Une des attractions de ce matsuri, ce sont les mikoshi. Ici, ce sont des chars conçus et construits par les différents départements de l’école, qui défileront dans les rues de Ueno. Je les prends tous en photos un à un. Il me semble que ceux de l’année dernière étaient plus inspirés et mieux exécutés. Nous avons peu de temps mais nous allons quand même faire un tour dans le Département Peinture. A l’entrée d’un des ateliers du Département, Mari reconnait les noms d’un grand nombre de professeurs, écrits sur des petites plaquettes de bois devant la porte de l’atelier du rez-de-chaussée. Le nom de Mr Sakaguchi n’est lui plus inscrit car il a pris sa retraite au tout début de cette année. Nous étions d’ailleurs allés voir une de ses expositions à l’occasion de son passage en retraite.
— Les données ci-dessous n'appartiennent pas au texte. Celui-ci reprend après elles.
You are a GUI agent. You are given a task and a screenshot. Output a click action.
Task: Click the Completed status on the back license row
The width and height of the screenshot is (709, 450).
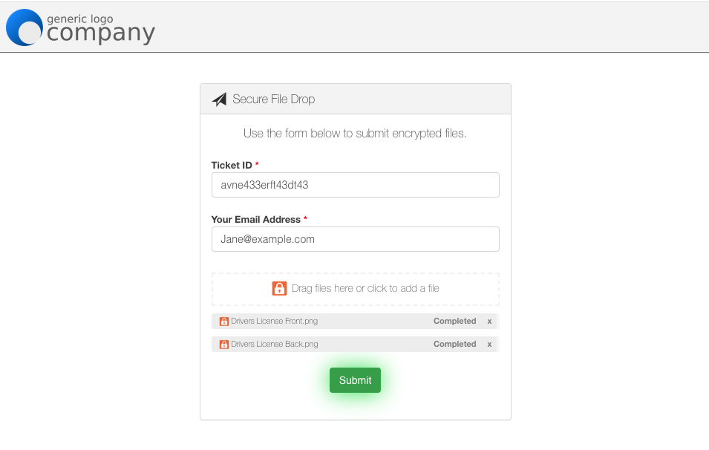[x=454, y=344]
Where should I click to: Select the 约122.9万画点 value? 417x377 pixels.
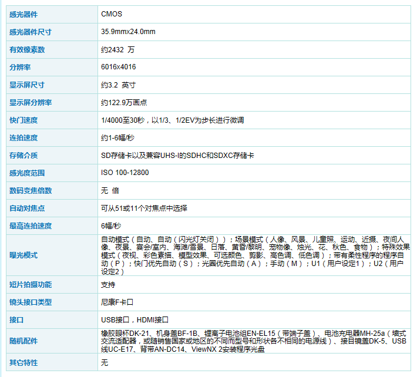124,102

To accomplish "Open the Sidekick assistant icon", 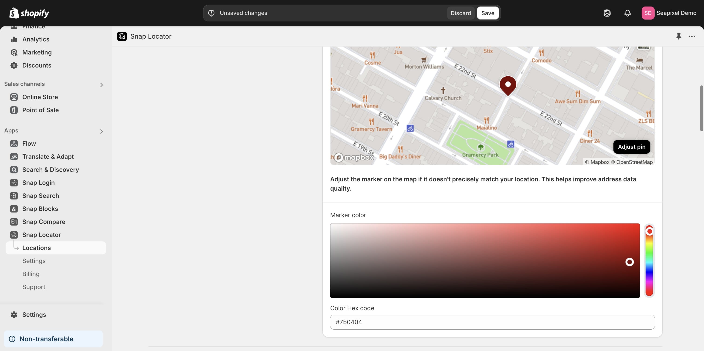I will coord(607,13).
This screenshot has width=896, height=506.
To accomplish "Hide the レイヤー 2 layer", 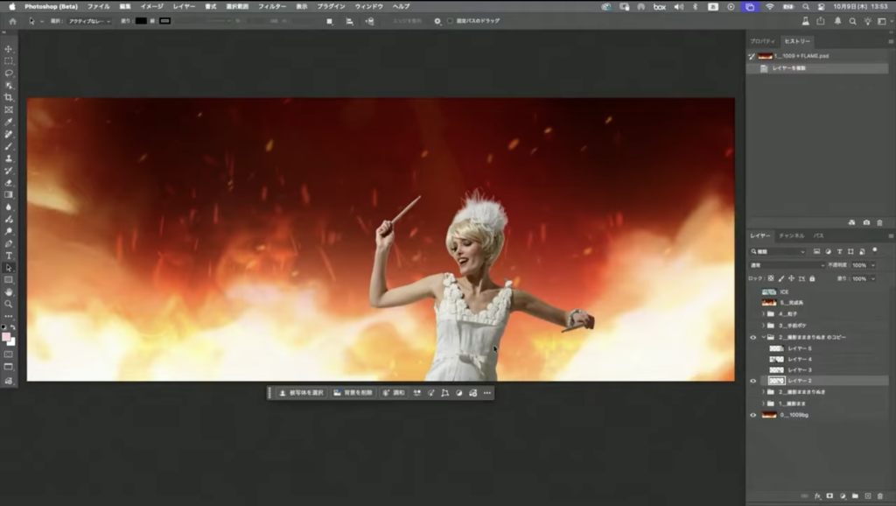I will tap(753, 381).
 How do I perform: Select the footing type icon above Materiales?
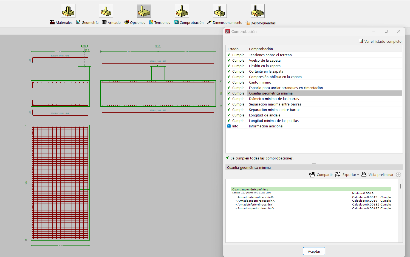[68, 11]
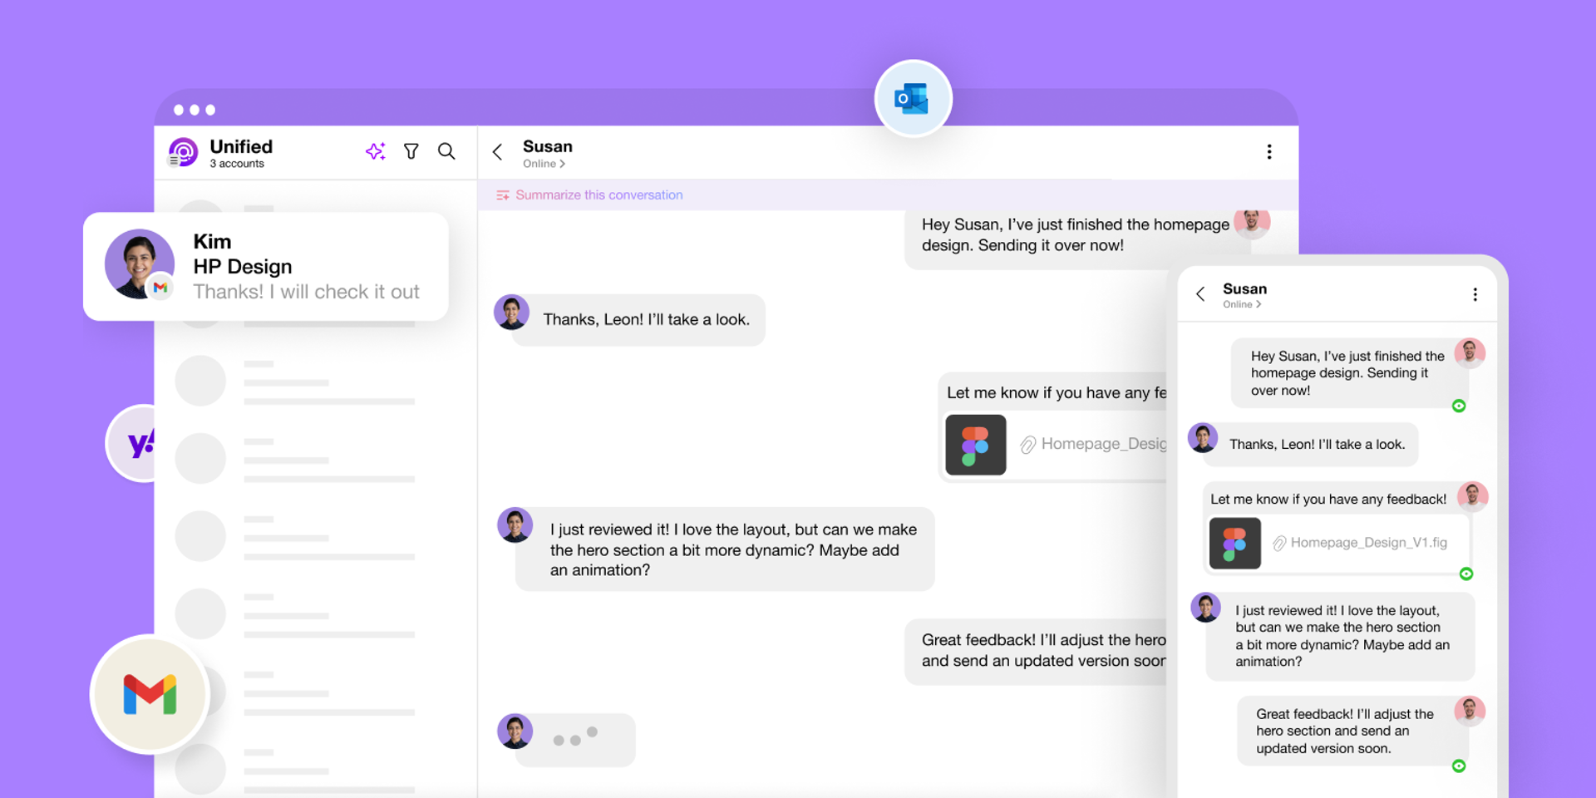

Dans les salles du Département Peinture, les élèves exposent leurs oeuvres. Il s’agit bien entendu d’oeuvres jeunes, qui se cherchent souvent. Il n’y a pas que du bon ou du beau, mais on peut y voir des belles choses comme ces visages ci-dessus, très réalistes en noir et blanc.

En redescendant du bâtiment de l’école, j’entends les premières notes de guitare de Airbag de Radiohead. Dans le petit parc intérieur à l’école, un concert d’étudiants semble commencer brillamment et reprend ce morceau de OK Computer. Nous partons de l’école dans cette ambiance sonore, pour ensuite retrouver l’ambiance d’un autre matsuri dans la nuit d’une fin d’été au sanctuaire de Hikawa près de Shibuya.

des couleurs imprimées pour surmonter la ville

En revenant de Ueno en voiture, nous nous arrêtons quelques instants près d’un nouvel espace aménagé sous les voies ferrées, aperçu brièvement sur le chemin allé. L’endroit s’appelle 2k540 Aki-Oka Artisan. Comme son nom le laisse en partie deviner, il s’agit d’un espace regroupant des dizaines de boutiques artisanales, de styles variés. Les marquages au sol ainsi que tout l’intérieur de l’espace sont peint en blanc. Cela donne un assez bel effet, notamment les piliers soutenant la voie ferrée, comme on peut le voir sur les photographies ci-dessus.

Le reste des photographies de ce billet est beaucoup plus décousu. On commence par les points noirs et blancs de la boutique Comme des Garçons, à Marunouchi sur Naka-dori. Il y en a plusieurs dans cette rue. Le dessin de fleur bleue ainsi que la maisonnette très colorée au bord du canal se trouvent à Tennozu Isle. Je profitais d’une petite heure de libre pendant que Zoa assistait à son cours de programmation de robot, pour aller faire un petit tour à Tennozu Isle. Mon but était de prendre en photo la peinture gigantesque d’un sumo, ressemblant comme deux gouttes d’eau à Edmond Honda dans Street Fighter II. Malheureusement, elle avait été effacée. C’est bien dommage mais je ne suis que moyennement étonné car l’art de la rue est de toute façon éphémère. La dernière photographie montre un petit bâtiment près de Ebisu, également sur-imprimé, avec un visage et un buste dessinés. Je pense qu’il s’agit d’un bar ou d’un restaurant, mais je n’ai pas été voir de plus près.